A partir daí, alguns fatos acontecem, sem dúvida, e acabamos conhecendo um pouco mais sobre os personagens - mas muito pouco, que fique bem claro. Mas tal conhecimento se dá de forma invariavelmente truncada, não raro penosa, como se o autor fizesse absoluta questão de jamais ser minimamente claro, evidenciando, ao menos neste texto, uma desvairada paixão por enigmas. Em contrapartida, é forçoso admitir que a plateia ri muito de algumas piadas ou de colocações completamente carentes de sentido. E assim transcorrem duas horas...

E aqui torna-se imperiosa uma breve reflexão. Por que será que, diante de um material dramatúrgico cuja pretensão é infinitamente superior à sua eficácia, ainda assim os espectadores se mantém razoavelmente atentos? A resposta é simples: graças ao maravilhoso elenco. Em caso de dúvida, é só alguém se dar ao trabalho de imaginar este texto sendo representado por atores medianos ou apenas bons. Será que a plateia se manteria razoavelmente atenta? Não hesito em afirmar que não, o que só reforça minha convicção de que Mariana Lima, Debora Bloch, Fernando Eiras e Emílio de Mello são intérpretes de exceção. 

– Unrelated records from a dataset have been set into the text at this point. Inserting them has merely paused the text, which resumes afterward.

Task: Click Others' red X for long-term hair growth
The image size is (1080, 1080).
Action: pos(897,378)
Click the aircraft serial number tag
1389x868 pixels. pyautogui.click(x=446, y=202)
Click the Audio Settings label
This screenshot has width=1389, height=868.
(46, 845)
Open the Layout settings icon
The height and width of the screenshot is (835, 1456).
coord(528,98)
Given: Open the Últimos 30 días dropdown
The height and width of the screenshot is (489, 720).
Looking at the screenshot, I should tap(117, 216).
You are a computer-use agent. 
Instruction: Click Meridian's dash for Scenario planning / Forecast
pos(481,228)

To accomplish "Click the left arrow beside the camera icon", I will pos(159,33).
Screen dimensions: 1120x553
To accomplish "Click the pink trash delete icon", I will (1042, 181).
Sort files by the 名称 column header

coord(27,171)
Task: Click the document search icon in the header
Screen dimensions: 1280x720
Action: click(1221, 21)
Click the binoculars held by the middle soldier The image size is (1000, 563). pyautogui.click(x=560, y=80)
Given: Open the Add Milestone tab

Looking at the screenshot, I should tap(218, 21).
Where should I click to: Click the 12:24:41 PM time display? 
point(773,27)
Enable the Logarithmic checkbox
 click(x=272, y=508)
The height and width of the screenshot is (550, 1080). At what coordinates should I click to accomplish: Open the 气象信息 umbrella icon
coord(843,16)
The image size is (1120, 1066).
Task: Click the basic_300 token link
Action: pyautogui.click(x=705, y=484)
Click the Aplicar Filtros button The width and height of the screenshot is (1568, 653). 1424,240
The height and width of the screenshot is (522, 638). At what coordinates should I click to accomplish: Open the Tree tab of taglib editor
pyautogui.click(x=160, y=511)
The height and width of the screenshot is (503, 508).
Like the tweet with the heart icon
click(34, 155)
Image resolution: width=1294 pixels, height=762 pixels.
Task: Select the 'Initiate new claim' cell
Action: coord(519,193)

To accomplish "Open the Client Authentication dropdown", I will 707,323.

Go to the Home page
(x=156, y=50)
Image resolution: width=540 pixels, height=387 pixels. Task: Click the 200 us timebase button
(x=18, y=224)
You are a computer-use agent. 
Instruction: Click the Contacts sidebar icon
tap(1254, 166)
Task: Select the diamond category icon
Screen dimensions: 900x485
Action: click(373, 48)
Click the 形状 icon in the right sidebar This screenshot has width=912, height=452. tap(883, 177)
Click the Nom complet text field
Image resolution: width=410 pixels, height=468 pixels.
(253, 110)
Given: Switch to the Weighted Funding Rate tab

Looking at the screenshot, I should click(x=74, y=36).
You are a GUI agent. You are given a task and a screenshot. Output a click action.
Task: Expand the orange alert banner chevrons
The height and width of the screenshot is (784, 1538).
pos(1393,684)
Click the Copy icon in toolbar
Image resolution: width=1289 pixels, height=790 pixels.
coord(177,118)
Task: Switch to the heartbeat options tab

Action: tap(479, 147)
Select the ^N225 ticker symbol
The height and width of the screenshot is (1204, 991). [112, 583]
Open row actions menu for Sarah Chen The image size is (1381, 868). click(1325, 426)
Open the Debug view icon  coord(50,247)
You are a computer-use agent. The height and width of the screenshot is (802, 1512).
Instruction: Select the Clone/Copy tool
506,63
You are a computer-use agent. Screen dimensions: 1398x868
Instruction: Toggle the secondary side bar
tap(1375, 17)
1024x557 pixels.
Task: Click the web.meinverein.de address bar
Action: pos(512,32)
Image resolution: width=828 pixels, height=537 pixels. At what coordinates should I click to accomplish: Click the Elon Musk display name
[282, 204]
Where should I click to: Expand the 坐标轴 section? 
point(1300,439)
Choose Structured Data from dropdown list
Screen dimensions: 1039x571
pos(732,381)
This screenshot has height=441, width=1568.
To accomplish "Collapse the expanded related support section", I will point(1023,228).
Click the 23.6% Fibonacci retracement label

Com relação à encenação, Guilherme Weber realiza um excelente trabalho, tanto no que concerne à originalidade e expressividade das marcações quanto ao seu domínio dos tempos rítmicos. E a mesma excelência se faz presente nas contribuições de Ursula de Almeida Rego Migon e Erica de Almeida Rego Migon (tradução), Daniela Thomas e Camila Schmidt (cenografia), Ticiana Passos (Figurinos) e Beto Bruel (iluminação).

OS REALISTAS - Texto de Will Eno. Direção de Guilherme Weber. Com Mariana Lima, Debora Bloch, Fernando Eiras e Emílio de Mello. Teatro Poeira. Quinta a sábado, 21h. Domingo, 19h.